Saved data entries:
────────────────────
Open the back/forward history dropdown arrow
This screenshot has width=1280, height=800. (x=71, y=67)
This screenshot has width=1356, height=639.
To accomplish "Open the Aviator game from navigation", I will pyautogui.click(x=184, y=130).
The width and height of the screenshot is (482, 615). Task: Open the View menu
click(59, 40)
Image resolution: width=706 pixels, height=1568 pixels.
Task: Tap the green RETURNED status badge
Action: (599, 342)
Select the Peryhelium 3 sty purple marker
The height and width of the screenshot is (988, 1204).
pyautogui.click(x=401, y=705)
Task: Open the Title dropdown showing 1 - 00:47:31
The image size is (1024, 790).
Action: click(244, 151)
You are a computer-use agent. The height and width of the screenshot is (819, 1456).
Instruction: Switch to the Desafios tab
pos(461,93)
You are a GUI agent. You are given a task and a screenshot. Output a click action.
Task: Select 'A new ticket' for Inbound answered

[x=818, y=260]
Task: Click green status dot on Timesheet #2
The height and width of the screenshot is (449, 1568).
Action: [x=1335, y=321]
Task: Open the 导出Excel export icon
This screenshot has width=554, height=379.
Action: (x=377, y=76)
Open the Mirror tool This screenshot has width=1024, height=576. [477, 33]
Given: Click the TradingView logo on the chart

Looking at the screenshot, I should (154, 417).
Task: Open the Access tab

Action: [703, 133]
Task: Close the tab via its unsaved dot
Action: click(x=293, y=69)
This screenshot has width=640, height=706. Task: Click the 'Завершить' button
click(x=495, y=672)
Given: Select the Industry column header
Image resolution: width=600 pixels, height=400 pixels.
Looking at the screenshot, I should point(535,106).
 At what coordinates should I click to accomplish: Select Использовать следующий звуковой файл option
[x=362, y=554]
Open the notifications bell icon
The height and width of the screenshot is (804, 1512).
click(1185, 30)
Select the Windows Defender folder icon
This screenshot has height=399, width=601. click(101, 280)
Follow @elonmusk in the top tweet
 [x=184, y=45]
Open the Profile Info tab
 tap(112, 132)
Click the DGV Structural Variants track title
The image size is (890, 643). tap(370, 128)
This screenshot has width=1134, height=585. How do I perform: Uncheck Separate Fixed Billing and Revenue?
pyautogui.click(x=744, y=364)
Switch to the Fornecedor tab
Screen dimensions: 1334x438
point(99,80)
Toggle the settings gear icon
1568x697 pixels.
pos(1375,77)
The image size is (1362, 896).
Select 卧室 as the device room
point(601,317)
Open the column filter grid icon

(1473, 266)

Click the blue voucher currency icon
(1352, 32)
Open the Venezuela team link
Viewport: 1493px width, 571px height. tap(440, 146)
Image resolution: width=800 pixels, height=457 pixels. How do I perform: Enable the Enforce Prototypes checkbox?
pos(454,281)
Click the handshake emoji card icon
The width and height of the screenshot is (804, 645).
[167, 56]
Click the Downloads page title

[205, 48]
────────────────────
*Task*
All the entries above should come back exactly as they are written.

*Result of this exercise*
Open the back/forward history dropdown arrow
This screenshot has width=1280, height=800. (x=71, y=67)
This screenshot has width=1356, height=639.
To accomplish "Open the Aviator game from navigation", I will pyautogui.click(x=184, y=130).
The width and height of the screenshot is (482, 615). Task: Open the View menu
click(59, 40)
Image resolution: width=706 pixels, height=1568 pixels.
Task: Tap the green RETURNED status badge
Action: (599, 342)
Select the Peryhelium 3 sty purple marker
The height and width of the screenshot is (988, 1204).
pyautogui.click(x=401, y=705)
Task: Open the Title dropdown showing 1 - 00:47:31
The image size is (1024, 790).
Action: click(244, 151)
You are a computer-use agent. The height and width of the screenshot is (819, 1456).
Instruction: Switch to the Desafios tab
pos(461,93)
You are a GUI agent. You are given a task and a screenshot. Output a click action.
Task: Select 'A new ticket' for Inbound answered

[x=818, y=260]
Task: Click green status dot on Timesheet #2
The height and width of the screenshot is (449, 1568).
Action: [x=1335, y=321]
Task: Open the 导出Excel export icon
This screenshot has width=554, height=379.
Action: (x=377, y=76)
Open the Mirror tool This screenshot has width=1024, height=576. [477, 33]
Given: Click the TradingView logo on the chart

Looking at the screenshot, I should (154, 417).
Task: Open the Access tab

Action: [703, 133]
Task: Close the tab via its unsaved dot
Action: click(x=293, y=69)
This screenshot has width=640, height=706. Task: Click the 'Завершить' button
click(x=495, y=672)
Given: Select the Industry column header
Image resolution: width=600 pixels, height=400 pixels.
Looking at the screenshot, I should point(535,106).
 At what coordinates should I click to accomplish: Select Использовать следующий звуковой файл option
[x=362, y=554]
Open the notifications bell icon
The height and width of the screenshot is (804, 1512).
click(1185, 30)
Select the Windows Defender folder icon
This screenshot has height=399, width=601. click(101, 280)
Follow @elonmusk in the top tweet
 [x=184, y=45]
Open the Profile Info tab
 tap(112, 132)
Click the DGV Structural Variants track title
The image size is (890, 643). tap(370, 128)
This screenshot has width=1134, height=585. How do I perform: Uncheck Separate Fixed Billing and Revenue?
pyautogui.click(x=744, y=364)
Switch to the Fornecedor tab
Screen dimensions: 1334x438
point(99,80)
Toggle the settings gear icon
1568x697 pixels.
pos(1375,77)
The image size is (1362, 896).
Select 卧室 as the device room
point(601,317)
Open the column filter grid icon

(1473, 266)

Click the blue voucher currency icon
(1352, 32)
Open the Venezuela team link
Viewport: 1493px width, 571px height. tap(440, 146)
Image resolution: width=800 pixels, height=457 pixels. How do I perform: Enable the Enforce Prototypes checkbox?
pos(454,281)
Click the handshake emoji card icon
The width and height of the screenshot is (804, 645).
[167, 56]
Click the Downloads page title

[205, 48]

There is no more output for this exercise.